Source data:
— Start —

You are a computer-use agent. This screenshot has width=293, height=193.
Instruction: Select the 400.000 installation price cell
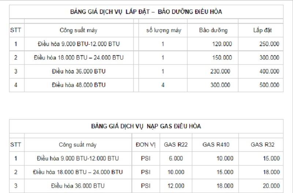[x=269, y=71]
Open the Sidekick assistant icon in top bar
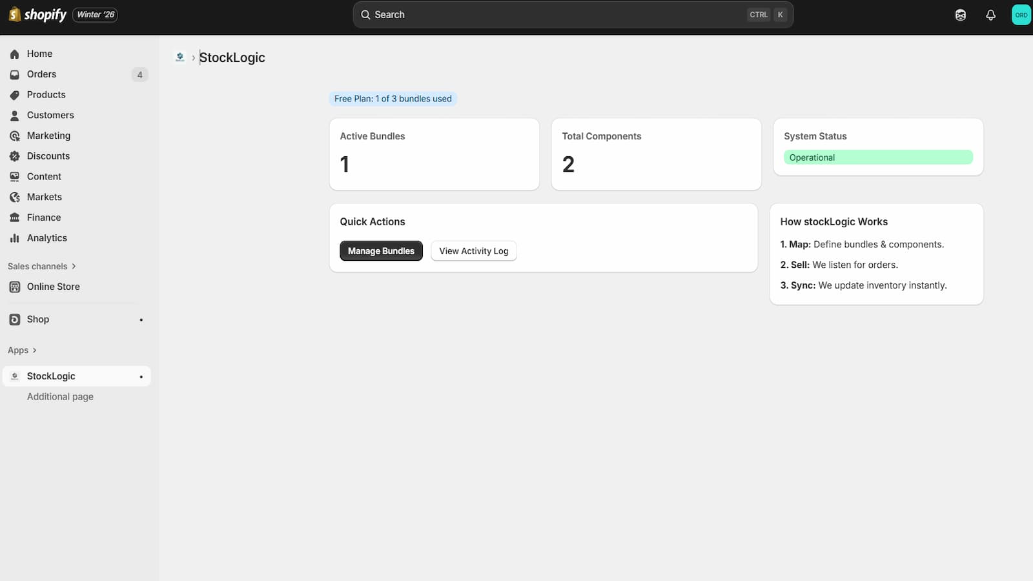1033x581 pixels. pyautogui.click(x=961, y=15)
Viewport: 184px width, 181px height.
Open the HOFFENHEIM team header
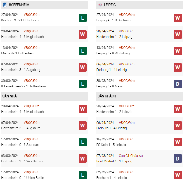point(19,5)
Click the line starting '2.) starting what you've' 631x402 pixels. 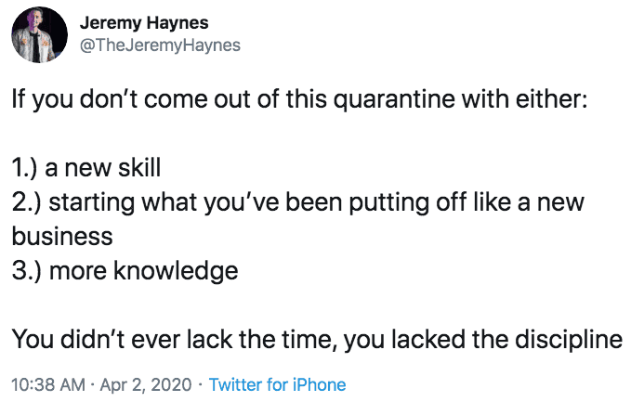tap(297, 202)
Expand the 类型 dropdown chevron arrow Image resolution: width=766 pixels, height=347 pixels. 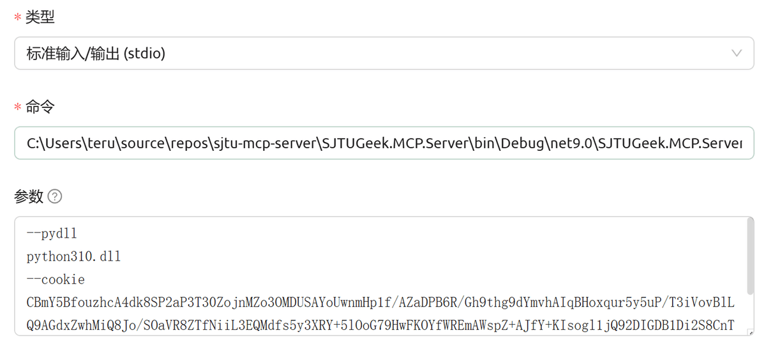(737, 53)
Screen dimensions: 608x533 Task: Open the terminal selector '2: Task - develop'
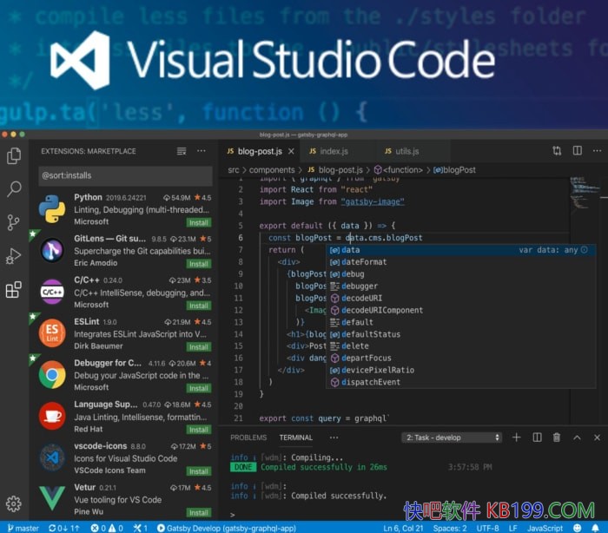(x=453, y=438)
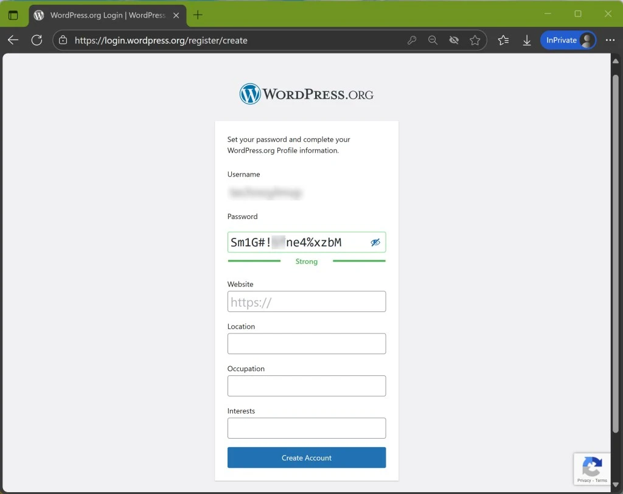Click the site info lock icon

63,40

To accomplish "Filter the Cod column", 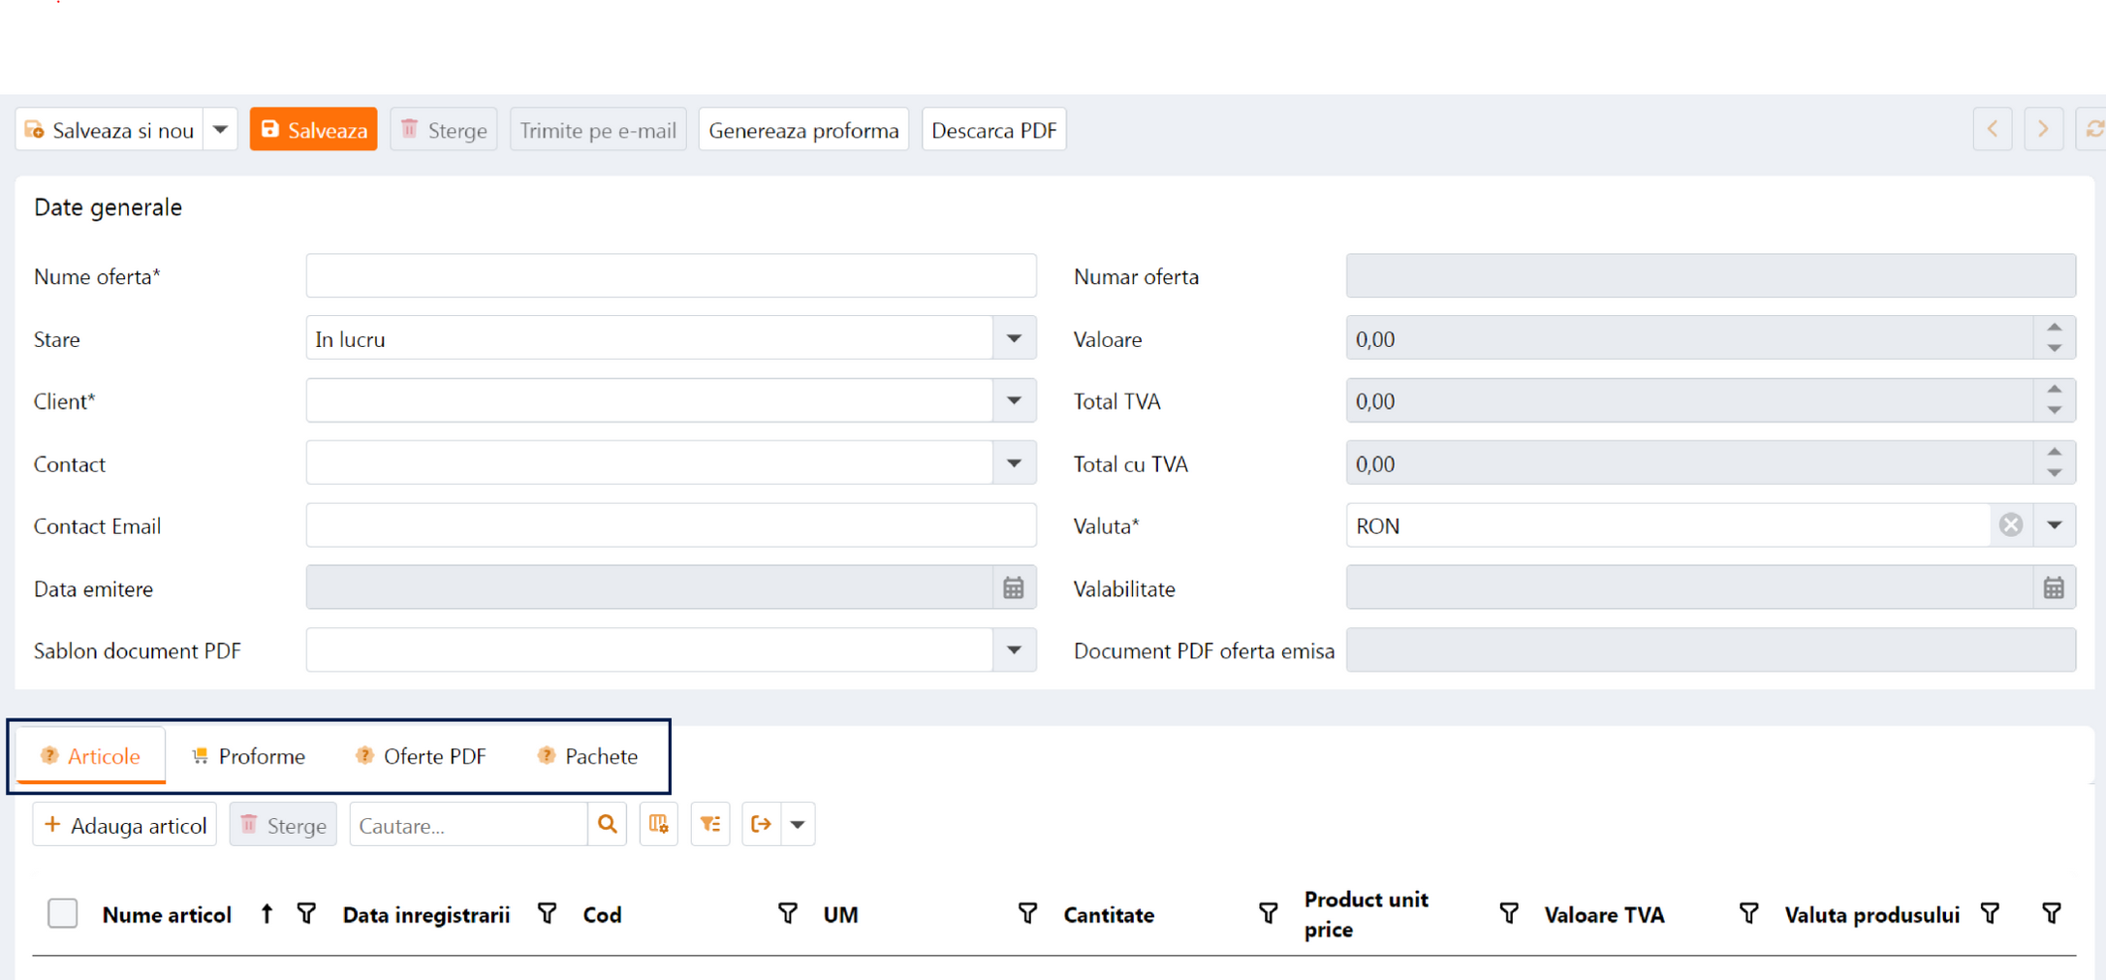I will tap(787, 913).
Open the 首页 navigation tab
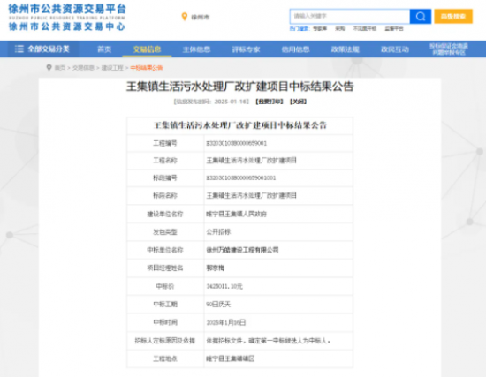 point(104,49)
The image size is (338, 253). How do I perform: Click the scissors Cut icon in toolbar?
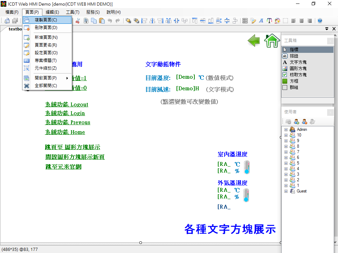pyautogui.click(x=78, y=21)
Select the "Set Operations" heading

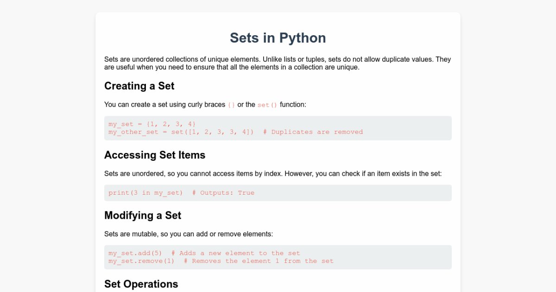click(141, 284)
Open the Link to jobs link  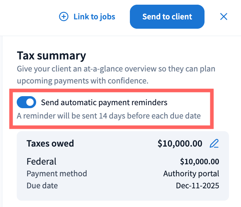pyautogui.click(x=94, y=17)
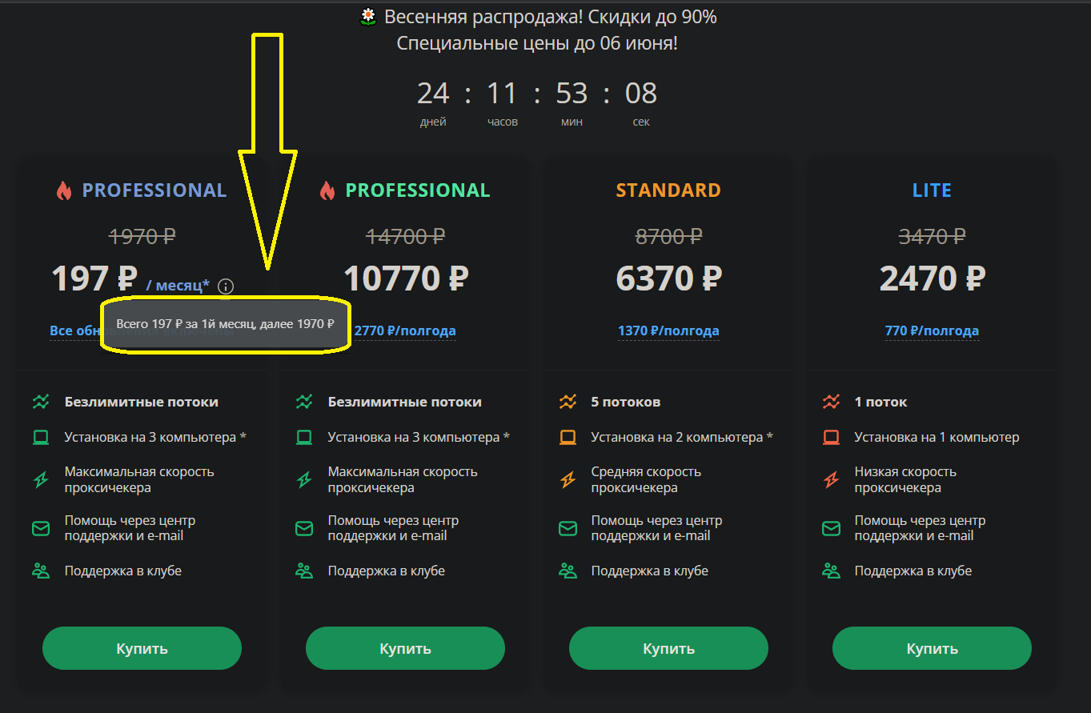Viewport: 1091px width, 713px height.
Task: Click the threads icon beside 1 поток
Action: coord(831,402)
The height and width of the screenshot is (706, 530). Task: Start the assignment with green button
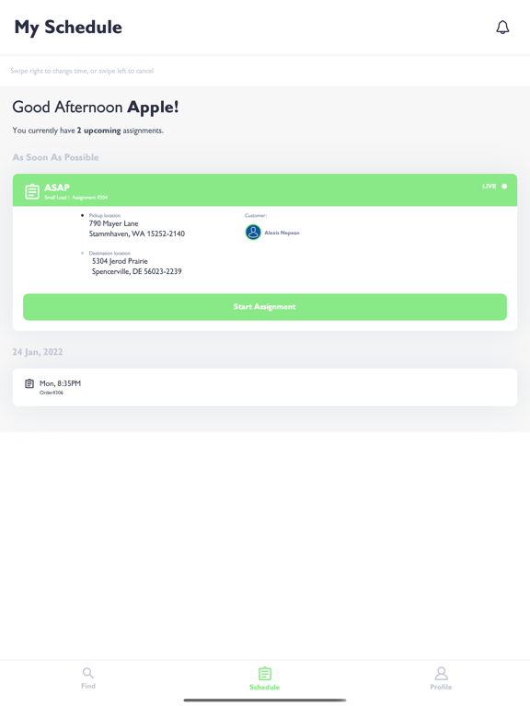tap(265, 307)
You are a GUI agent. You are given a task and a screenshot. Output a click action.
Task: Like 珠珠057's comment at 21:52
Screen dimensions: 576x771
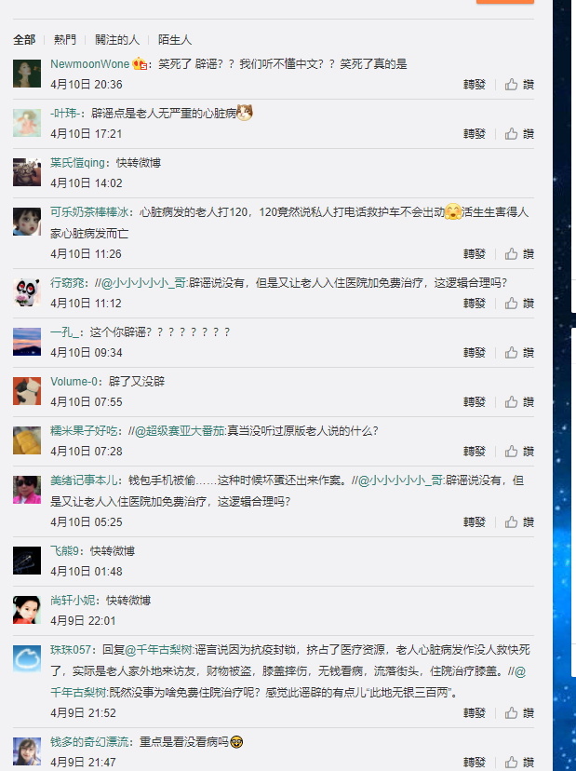pyautogui.click(x=519, y=712)
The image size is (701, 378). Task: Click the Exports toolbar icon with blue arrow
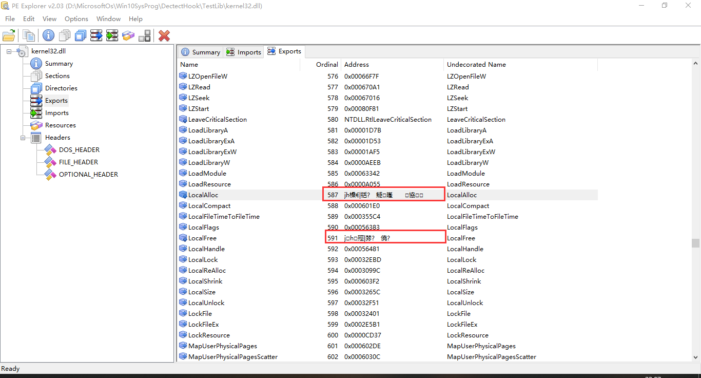point(96,35)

— End —

*What is needed*:
In the lines starting at the one containing "You are a GUI" and ending at the end of the source data, swap "toolbar icon" for "toolbar button" and write those lines out again with nothing else altered. Leave the pictures out.

*Solution to this exercise*:
You are a GUI agent. You are given a task and a screenshot. Output a click action.
Task: Like 珠珠057's comment at 21:52
Screen dimensions: 576x771
pyautogui.click(x=519, y=712)
The image size is (701, 378). Task: Click the Exports toolbar button with blue arrow
point(96,35)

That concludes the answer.